Test Setup

All measurements were performed using two Chroma 6314A mainframes equipped with the following electronic loads: six 63123A [350 W each], one 63102A [100 W x2], and one 63101A [200 W]. The aforementioned equipment is able to deliver 2500 W of load, and all loads are controlled by a custom-made software. We also used a Rigol DS2072A oscilloscope kindly sponsored by Batronix, a Picoscope 3424 oscilloscope, a Picotech TC-08 thermocouple data logger, two Fluke multimeters (models 289 and 175), and a Yokogawa WT210 power meter. We also included a wooden box, which, along with some heating elements, was used as a hot box. Finally, we had at our disposal three more oscilloscopes (Rigol VS5042, Stingray DS1M12, and a second Picoscope 3424), and a CEM DT-8852 sound level meter. You will find more details about our equipment and the review methodology we follow in this article, Finally, we conduct all of our tests at 40°C-45°C ambient to simulate the environment seen inside a typical system with a higher accuracy, with 40°C-45°C being derived from a standard ambient assumption of 23°C and 17°C-22°C being added for the typical temperature rise within a system.

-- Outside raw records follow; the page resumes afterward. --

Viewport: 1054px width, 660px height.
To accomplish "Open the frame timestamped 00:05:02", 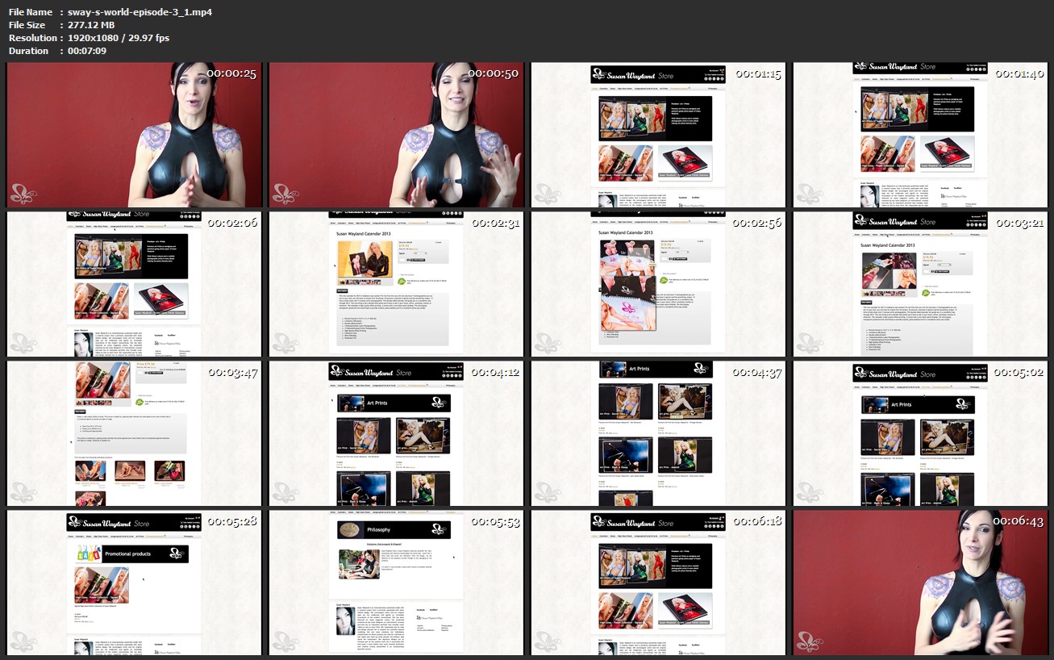I will 919,433.
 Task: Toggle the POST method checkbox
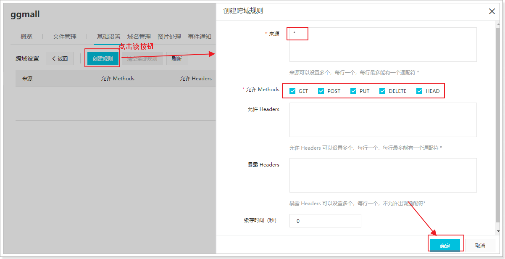[x=321, y=91]
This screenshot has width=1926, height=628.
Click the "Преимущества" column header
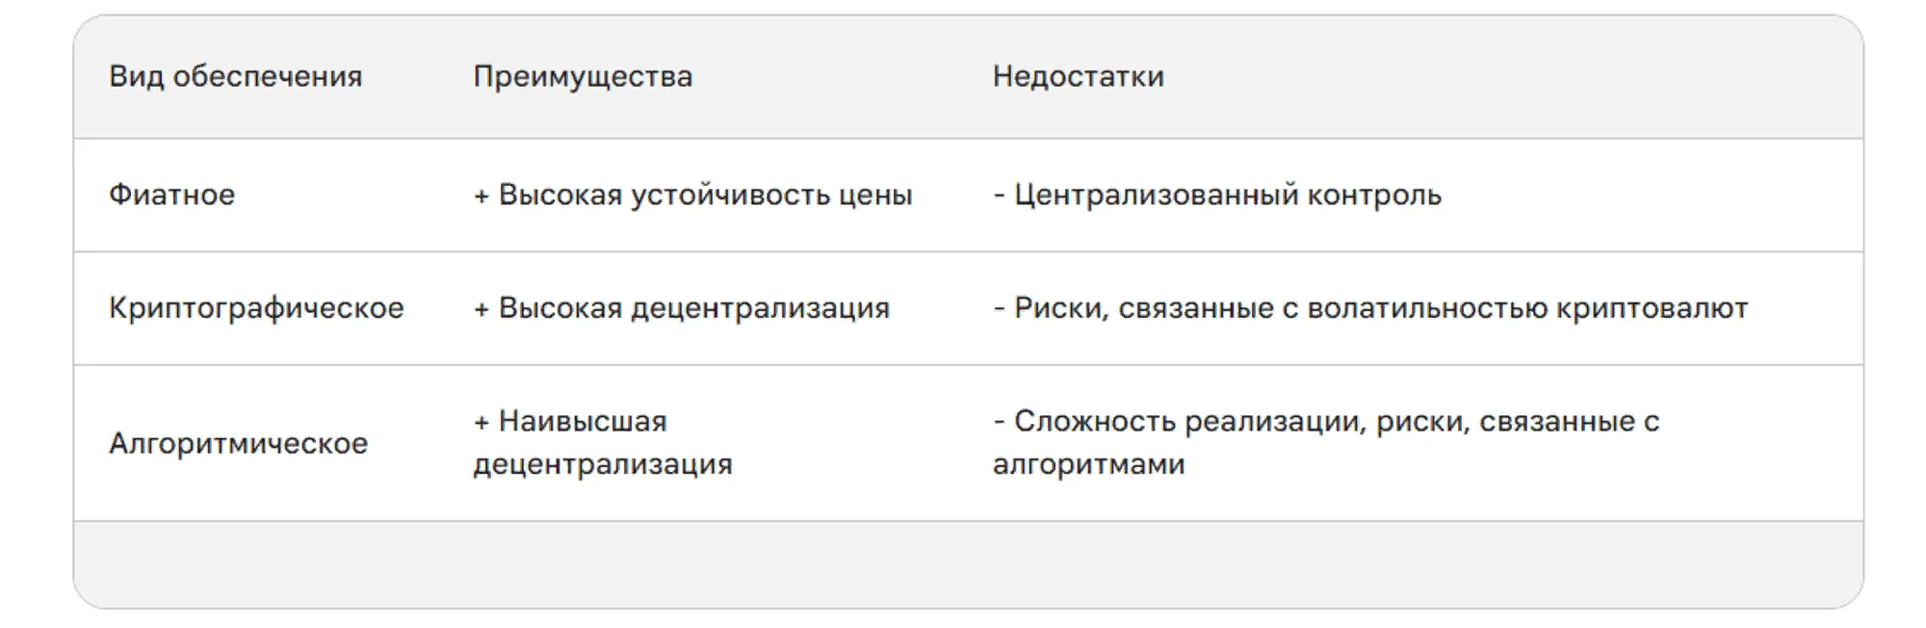coord(583,77)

Primary Rails Voltage Regulation

The following charts show the voltage values of the main rails, recorded over a range from 60 W to the maximum specified load, and the deviation (in percent) for the same load range.

5VSB Regulation

The following chart shows how the 5VSB rail deals with the load we throw at it.

Hold-up Time

Hold-up time is a very important PSU characteristic and represents the amount of time, usually measured in milliseconds, a PSU can maintain output regulations as defined by the ATX spec without input power. In other words, it is the amount of time the system can continue to run without shutting down or rebooting during a power interruption. The ATX specification sets the minimum hold-up time to 16 ms with the maximum continuous output load. In the following screenshot, the blue line is the mains signal and the yellow line is the "Power Good" signal. The latter is de-asserted to a low state when any of the +12V, 5V, or 3.3V output voltages fall below the undervoltage threshold, or after the mains power has been removed for a sufficiently long time to guarantee that the PSU cannot operate anymore.



The measured hold-up time was too low, which means that a very low capacity bulk cap was used to restrict cost, and while it might have successfully lowered the final price, it also had the unit perform incredibly poorly in this test.

Inrush Current

Inrush current or switch-on surge refers to the maximum, instantaneous input-current drawn by an electrical device when first turned on. Because of the charging current of the APFC capacitor(s), PSUs produce large inrush-current right as they are turned on. Large inrush current can cause the tripping of circuit breakers and fuses and may also damage switches, relays, and bridge rectifiers; as a result, the lower the inrush current of a PSU right as it is turned on, the better.



As we expected, registered inrush current was very low because of the low hold-up time due to the low capacity bulk cap, which led to good results in this particular test.

Voltage Regulation and Efficiency Measurements

The first set of tests revealed the stability of the voltage rails and the efficiency of the ST60F-ESB. The applied load was equal to (approximately) 20%, 40%, 50%, 60%, 80%, 100%, and 110% of the maximum load the PSU can handle.

We conducted two additional tests. In the first test, we stressed the two minor rails (5V and 3.3V) with a high load while the load at +12V was only 0.10 A. This test reveals whether the PSU is Haswell ready or not. In the second test, we dialed the maximum load the +12V rail could handle while the load on the minor rails was minimal.

Voltage regulation on all rails was fairly good at normal loads since all deviations were within 2%. However, the group regulation scheme this unit utilizes clearly showed its weakness during our crossload tests, and the results of the CL1 test revealed that this PSU doesn't comply with Intel's Haswell requirements. This doesn't mean that powering a Haswell system with this unit will cause problems. However, while the ST60F-ESB doesn't meet Intel's requirements which are without a doubt really tough, Intel's engineers must know a thing or two more than the rest of us to put such rigorous specifications in place.

Although Silverstone only speaks of a maximum operating temperature of 40°C, the PSU had no problems delivering its full power and even more at close to 45°C ambient. However, fan speed quickly rose to 100% once the temperature inside the hotbox exceeded 40°C. Judging by the Delta difference between input and output temperature, we can't say that the fan did a great job, but the unit did manage to survive all of our tests. Finally, efficiency was typical to that of a Bronze unit using an older design.